I have had a great first experience with research at the Rowe Lab. All of our lab members have been important mentors to me and have taught me so much. My lab helped me transition from a high school setting to a professional one (their patience, god bless) where I could learn skills that will be helpful in any area of work. I have learned that problem solving really is as big of a deal as they make of it on college websites and to never be ashamed to ask for help. I have learned that you really do regret what you do not write down, that white boards are the most important piece of equipment, and that I can really freak my grad students out by talking about my birth year.

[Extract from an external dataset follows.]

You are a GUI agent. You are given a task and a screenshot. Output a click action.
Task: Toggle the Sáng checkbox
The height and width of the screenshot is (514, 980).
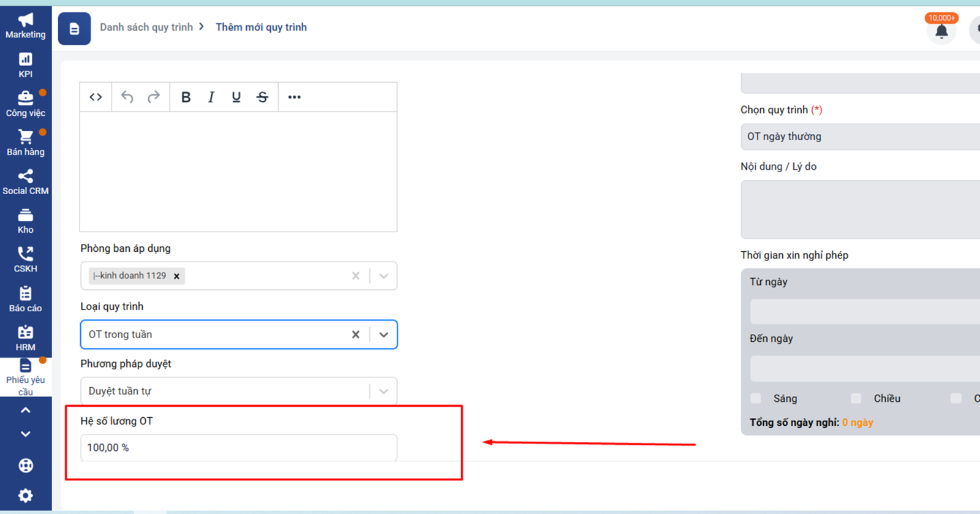[756, 399]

As previously stated beta subunits are small (the gene is around 2,000 base pairs long) when compared to alpha subunits (the gene is ~8,000 base pairs long). They are also quite new to molecular biology, as they were discovered in 1992. I suppose I am analogous to a beta subunit in that we are both relatively small and new to science.
- Rowe, A.H. & Rowe, M.P., 2008. Physiological resistance of grasshopper mice (Onychomys spp.) to Arizona bark scorpion (Centruroides exilicauda) venom. T oxicon, 52(5), pp.597–605.
- Rowe, A.H. et al., 2013. Voltage-gated sodium channel in grasshopper mice defends against bark scorpion toxin. Science, 342(6157), pp.441–446.
- Pongs, O. & Schwarz, J.R., 2010. Ancillary Subunits Associated With Voltage–Dependent K+ Channels. P hysiological Reviews, 90, pp.755–764.